Bone defects affect over 2.2 million people worldwide through diseases, injuries, aging, or the combination of these. The gold standards for bone defects are autografts harvested generally from the iliac crest or the hip bone of the patient. The use of autografts is limited and require additional surgery, which increases the risk of infection and donor site morbidity. Although there is no immune or compatibility issue, some autografts still fail due to non-union of bone and related complications. There is a medical need to synthesize polymeric bone grafts that can perform similarly if not better than bone autografts. To this end, we have previously fabricated a polycaprolactone (PCL) nanofiber shish kebab (NFSK) template as synthetic bone scaffolds via polymer crystallization of a block copolymer of PCL-b-PAA. The novelty of this work is the ability to control the mineral crystal orientation and spatial location on the nanofiber, which mimics the molecular structure of bone or mineralized collagen fibrils.

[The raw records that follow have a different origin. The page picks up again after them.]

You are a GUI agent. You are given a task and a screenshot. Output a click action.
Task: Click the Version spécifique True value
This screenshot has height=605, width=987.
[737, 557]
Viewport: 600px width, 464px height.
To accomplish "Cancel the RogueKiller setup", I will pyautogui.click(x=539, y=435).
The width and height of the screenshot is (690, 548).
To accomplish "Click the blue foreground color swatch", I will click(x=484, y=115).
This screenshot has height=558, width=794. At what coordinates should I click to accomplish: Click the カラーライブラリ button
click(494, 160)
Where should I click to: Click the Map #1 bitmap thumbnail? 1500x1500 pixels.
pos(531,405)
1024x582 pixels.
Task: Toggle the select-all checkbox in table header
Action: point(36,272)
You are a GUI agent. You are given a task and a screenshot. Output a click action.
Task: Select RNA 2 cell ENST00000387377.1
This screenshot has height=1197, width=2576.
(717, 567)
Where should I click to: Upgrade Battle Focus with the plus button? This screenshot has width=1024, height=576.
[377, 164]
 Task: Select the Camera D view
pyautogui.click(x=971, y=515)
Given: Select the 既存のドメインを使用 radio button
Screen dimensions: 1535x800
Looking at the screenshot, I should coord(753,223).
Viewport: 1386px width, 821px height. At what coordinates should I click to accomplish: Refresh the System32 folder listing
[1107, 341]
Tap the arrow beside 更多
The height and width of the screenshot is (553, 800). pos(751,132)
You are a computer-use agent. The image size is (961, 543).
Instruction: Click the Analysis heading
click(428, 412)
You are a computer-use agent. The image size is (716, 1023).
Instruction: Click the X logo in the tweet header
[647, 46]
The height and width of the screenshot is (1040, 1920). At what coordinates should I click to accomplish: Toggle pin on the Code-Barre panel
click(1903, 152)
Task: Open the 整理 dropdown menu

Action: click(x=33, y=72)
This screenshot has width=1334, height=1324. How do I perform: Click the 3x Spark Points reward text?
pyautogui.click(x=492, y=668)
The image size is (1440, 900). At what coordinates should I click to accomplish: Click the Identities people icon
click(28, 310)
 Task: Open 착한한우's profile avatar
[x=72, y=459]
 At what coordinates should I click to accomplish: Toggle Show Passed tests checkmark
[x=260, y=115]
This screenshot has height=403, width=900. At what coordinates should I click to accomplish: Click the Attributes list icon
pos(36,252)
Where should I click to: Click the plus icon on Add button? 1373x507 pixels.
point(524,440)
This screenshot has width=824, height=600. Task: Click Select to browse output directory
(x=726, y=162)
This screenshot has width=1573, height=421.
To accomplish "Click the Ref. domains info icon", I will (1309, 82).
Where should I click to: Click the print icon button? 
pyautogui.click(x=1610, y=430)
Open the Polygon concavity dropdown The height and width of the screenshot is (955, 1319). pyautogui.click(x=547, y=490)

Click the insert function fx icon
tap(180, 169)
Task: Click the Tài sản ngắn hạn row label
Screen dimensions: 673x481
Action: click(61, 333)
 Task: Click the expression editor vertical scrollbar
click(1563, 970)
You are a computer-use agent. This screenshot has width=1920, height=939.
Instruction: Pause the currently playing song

The objective of this thesis is two-fold:​ 1) to investigate the cell to biomaterial surface interaction provided by the unique NFSK surface features and 2) to use the NFSK platform to design biomimetic bone templates. The advantage of using NFSK templates is ease of modifying the template surface with different functional groups and biomimetic nature of NSFK-templated mineralization. As a result, the surface roughness and chemistry can be manipulated and designed towards an osteogenic microenvironment. For these reasons, it was hypothesized that the NFSK templates will promote cell differentiation and marker expression of mineralization of MC3T3 E1 pre-osteoblast cells. In the first part of the dissertation, NFSK templates were used to investigate the topological effect, e.g. fiber alignment and kebab size, on pre-osteoblast cell proliferation and ALP activity, which the latter is an important enzyme related to bone mineralization and osteogenesis. Aligned nanofiber with larger kebab size increased both ALP activity and cell proliferation because of the surface roughness of NFSK. NFSK templates were then mineralized in simulated body fluid to mimic mineralized collagen fibrils, which was showed to increase ALP and cell proliferation as well. Interestingly, the kebab period did not influence proliferation or ALP activity when mineralized indicating that surface chemistry played a more dominant role than surface roughness.

The NFSK templates was further designed to also mimic the bone matrix by conjugating chondroitin sulfate (CS) onto the PAA region of the kebab. CS is an important glycosaminoglycan that is important in collagen fiber organization in the bony matrix. CS-NFSK templates were characterized using FTIR and mass balance, which showed formation of an amide bone between the CS amine group and the PAA carboxylic acid group and increases in the template mass after conjugation. Thermal analysis and contact angle also showed difference in thermal degradation, heat flow, and hydrophilicity. Lastly, CS-NFSK templates promoted ALP activity and cell proliferation compared to the control. Osteoblast gene expression including RUNX2, ALP, COL1, and BGLAP were also upregulated in the CS-NFSK templates indicating mineralization and formation of matrix. For the first time, CS-NFSK were molecularly engineered to mimic the bone structure and matrix, which showed promise as a biomimetic bone template.